▶ SOURCE INFORMATION
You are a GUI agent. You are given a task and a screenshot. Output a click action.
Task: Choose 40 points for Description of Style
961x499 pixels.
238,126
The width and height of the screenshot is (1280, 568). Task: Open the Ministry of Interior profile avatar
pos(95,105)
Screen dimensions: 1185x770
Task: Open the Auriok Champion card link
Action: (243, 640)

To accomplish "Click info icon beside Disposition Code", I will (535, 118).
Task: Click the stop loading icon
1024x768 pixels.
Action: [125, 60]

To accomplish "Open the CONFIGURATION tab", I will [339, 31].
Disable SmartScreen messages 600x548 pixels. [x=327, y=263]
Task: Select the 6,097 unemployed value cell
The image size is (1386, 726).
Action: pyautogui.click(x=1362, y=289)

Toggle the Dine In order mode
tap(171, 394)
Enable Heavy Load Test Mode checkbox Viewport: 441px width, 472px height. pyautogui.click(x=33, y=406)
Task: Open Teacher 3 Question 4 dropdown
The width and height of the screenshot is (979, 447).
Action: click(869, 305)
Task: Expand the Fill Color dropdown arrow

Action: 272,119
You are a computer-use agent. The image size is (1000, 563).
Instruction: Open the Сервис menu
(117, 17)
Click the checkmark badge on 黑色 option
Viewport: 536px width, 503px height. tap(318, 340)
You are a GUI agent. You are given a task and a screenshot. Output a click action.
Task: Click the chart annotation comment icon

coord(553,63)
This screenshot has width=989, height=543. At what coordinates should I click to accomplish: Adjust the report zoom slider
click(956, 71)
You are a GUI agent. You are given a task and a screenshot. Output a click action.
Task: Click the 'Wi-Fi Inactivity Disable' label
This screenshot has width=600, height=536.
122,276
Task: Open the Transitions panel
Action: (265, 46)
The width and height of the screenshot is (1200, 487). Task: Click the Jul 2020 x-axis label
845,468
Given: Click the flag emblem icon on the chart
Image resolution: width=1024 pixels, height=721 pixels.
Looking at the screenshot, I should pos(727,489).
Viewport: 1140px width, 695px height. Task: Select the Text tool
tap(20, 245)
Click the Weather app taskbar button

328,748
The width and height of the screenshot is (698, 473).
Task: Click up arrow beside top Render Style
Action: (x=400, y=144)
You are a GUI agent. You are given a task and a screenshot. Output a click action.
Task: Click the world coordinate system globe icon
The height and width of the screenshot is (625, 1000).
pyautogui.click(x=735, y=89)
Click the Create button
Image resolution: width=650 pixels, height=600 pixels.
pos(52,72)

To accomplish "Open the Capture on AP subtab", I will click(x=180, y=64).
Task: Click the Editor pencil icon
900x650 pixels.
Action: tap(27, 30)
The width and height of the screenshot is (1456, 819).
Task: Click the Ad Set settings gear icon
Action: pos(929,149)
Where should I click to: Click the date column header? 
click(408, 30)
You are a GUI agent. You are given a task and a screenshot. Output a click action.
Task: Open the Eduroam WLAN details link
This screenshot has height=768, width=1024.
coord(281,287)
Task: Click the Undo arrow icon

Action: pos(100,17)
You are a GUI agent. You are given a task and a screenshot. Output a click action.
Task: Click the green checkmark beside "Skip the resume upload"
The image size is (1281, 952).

▶ REQUIRED WORK
Show me every line of the entries above that holds "will".

▶ EXERCISE RESULT
To accomplish "Click info icon beside Disposition Code", I will (535, 118).
To accomplish "Open the CONFIGURATION tab", I will [339, 31].
To accomplish "Open the Capture on AP subtab", I will click(x=180, y=64).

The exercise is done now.